Passage shown:
+ + + +

On 25 March 1296, the Aragonese King Frederick III of Sicily conceded the great County of Modica to Manfredi I Chiaramonte, who fought the Angevin and their king, Charles, and married Isabella Mosca, daughter of the rebel count Federico Mosca.

The king gave the first dynasty of counts many fiefdoms in Agrigento, Caccamo, Licata and Palermo, where they built the Palazzo Chiaramonte, also known as Palazzo Steri; once the residence of the Aragonese-Spanish viceroys of Sicily and later the tribunal of the Inquisition, it now belongs to the University of Palermo. On its ceilings is one of the most important wood-based pictorial cycles of the Italian Middle Ages.

The Chiaramonte family built many castles at Mussomeli, Caccamo, Chiaramonte Gulfi, Ragusa and all over Sicily, in a very typical Gothic style.

+ + + +

Excerpted records:
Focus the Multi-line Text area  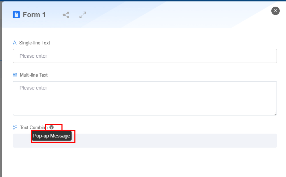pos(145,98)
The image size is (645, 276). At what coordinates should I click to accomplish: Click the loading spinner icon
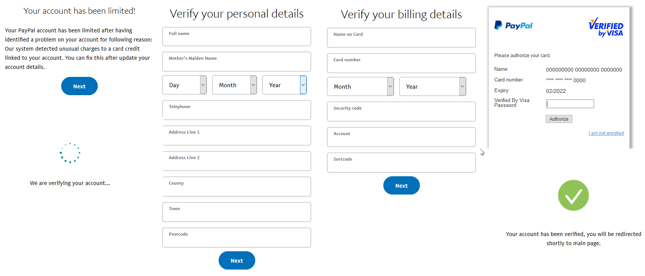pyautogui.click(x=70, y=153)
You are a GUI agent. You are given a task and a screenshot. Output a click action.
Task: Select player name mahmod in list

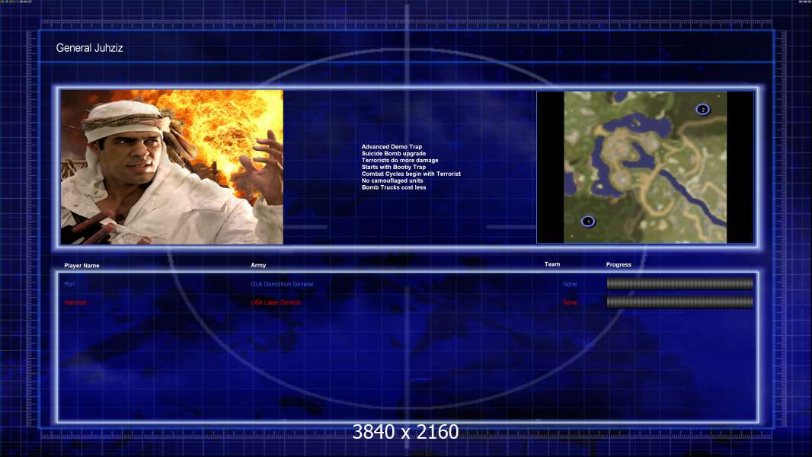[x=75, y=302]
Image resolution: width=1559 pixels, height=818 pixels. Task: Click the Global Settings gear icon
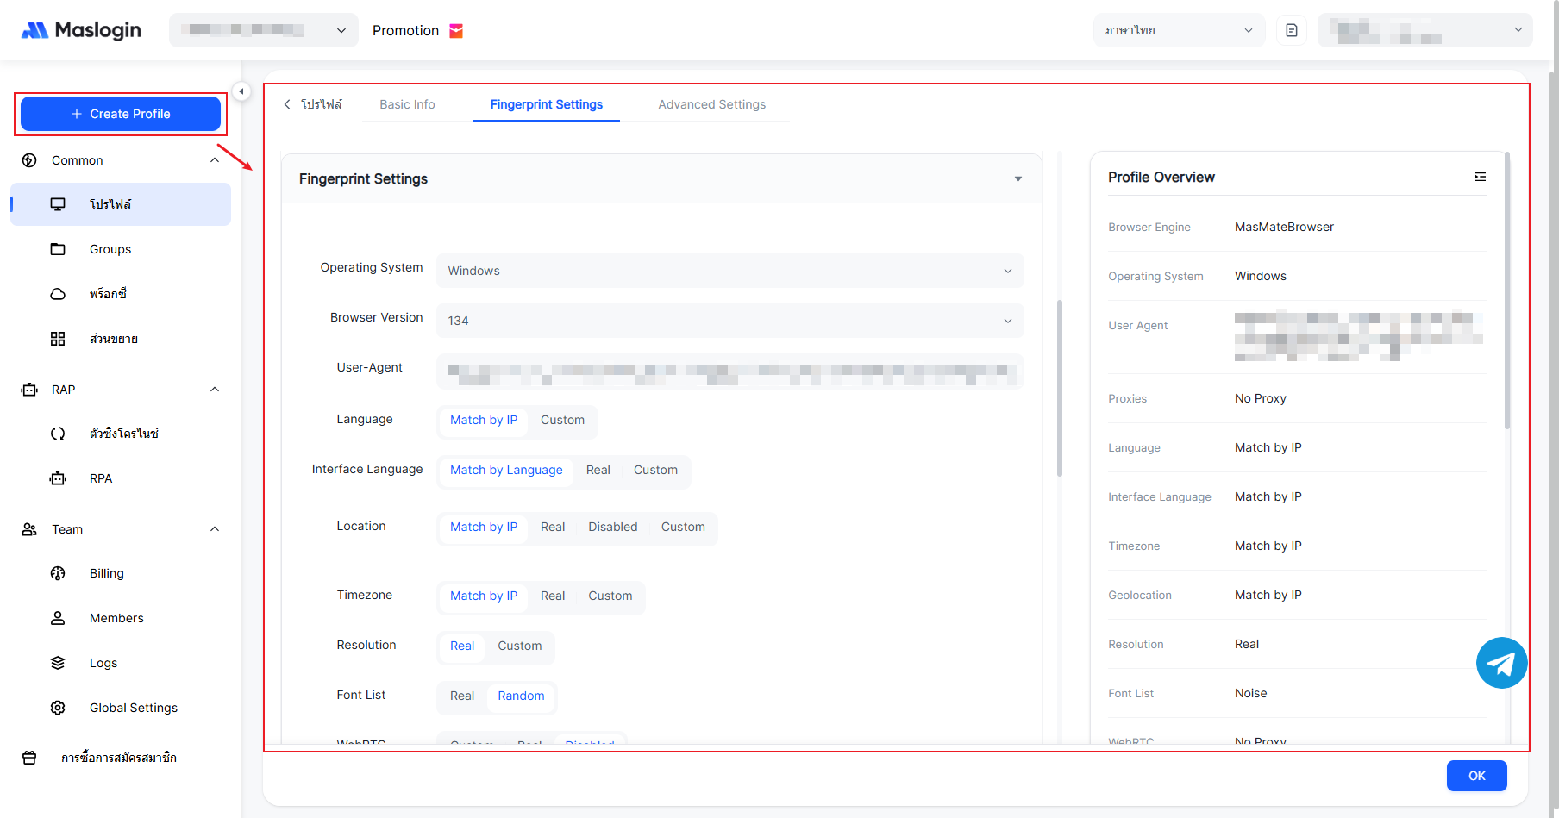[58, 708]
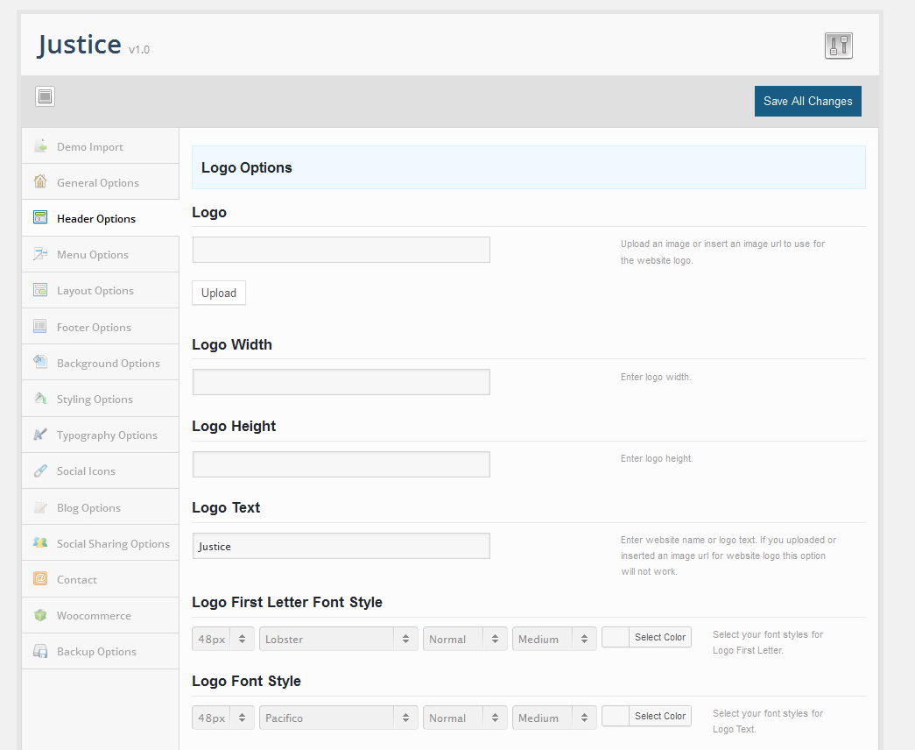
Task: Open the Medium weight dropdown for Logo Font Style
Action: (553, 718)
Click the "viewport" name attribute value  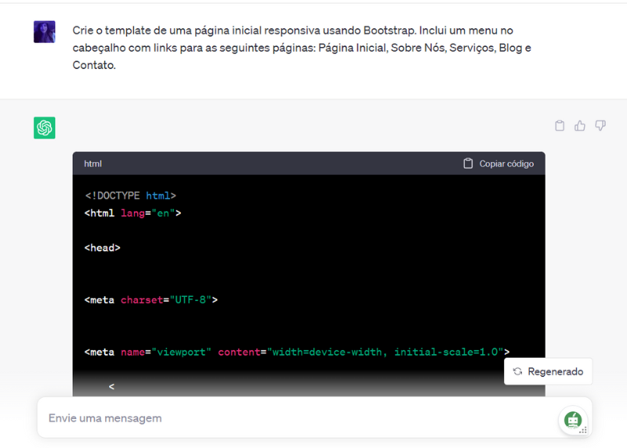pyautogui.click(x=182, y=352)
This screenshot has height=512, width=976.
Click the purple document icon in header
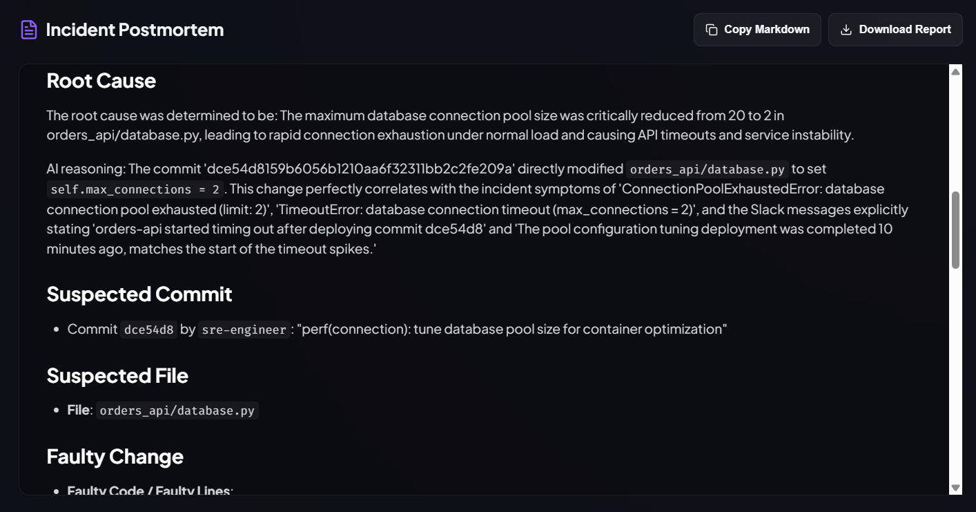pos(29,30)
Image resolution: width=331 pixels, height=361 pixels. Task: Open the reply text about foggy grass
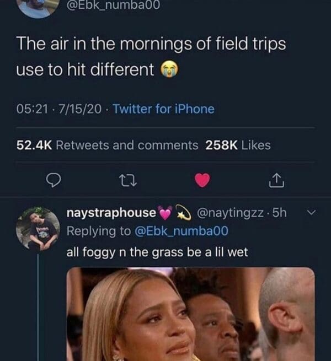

+ + + +

What this task involves: Reproduce the portion of the passage on the Chiaramonte family that begins with the words containing "The king gave" and ends with "typical Gothic style.". The rows play no part in what is asked here.

Result of this task:
The king gave the first dynasty of counts many fiefdoms in Agrigento, Caccamo, Licata and Palermo, where they built the Palazzo Chiaramonte, also known as Palazzo Steri; once the residence of the Aragonese-Spanish viceroys of Sicily and later the tribunal of the Inquisition, it now belongs to the University of Palermo. On its ceilings is one of the most important wood-based pictorial cycles of the Italian Middle Ages.

The Chiaramonte family built many castles at Mussomeli, Caccamo, Chiaramonte Gulfi, Ragusa and all over Sicily, in a very typical Gothic style.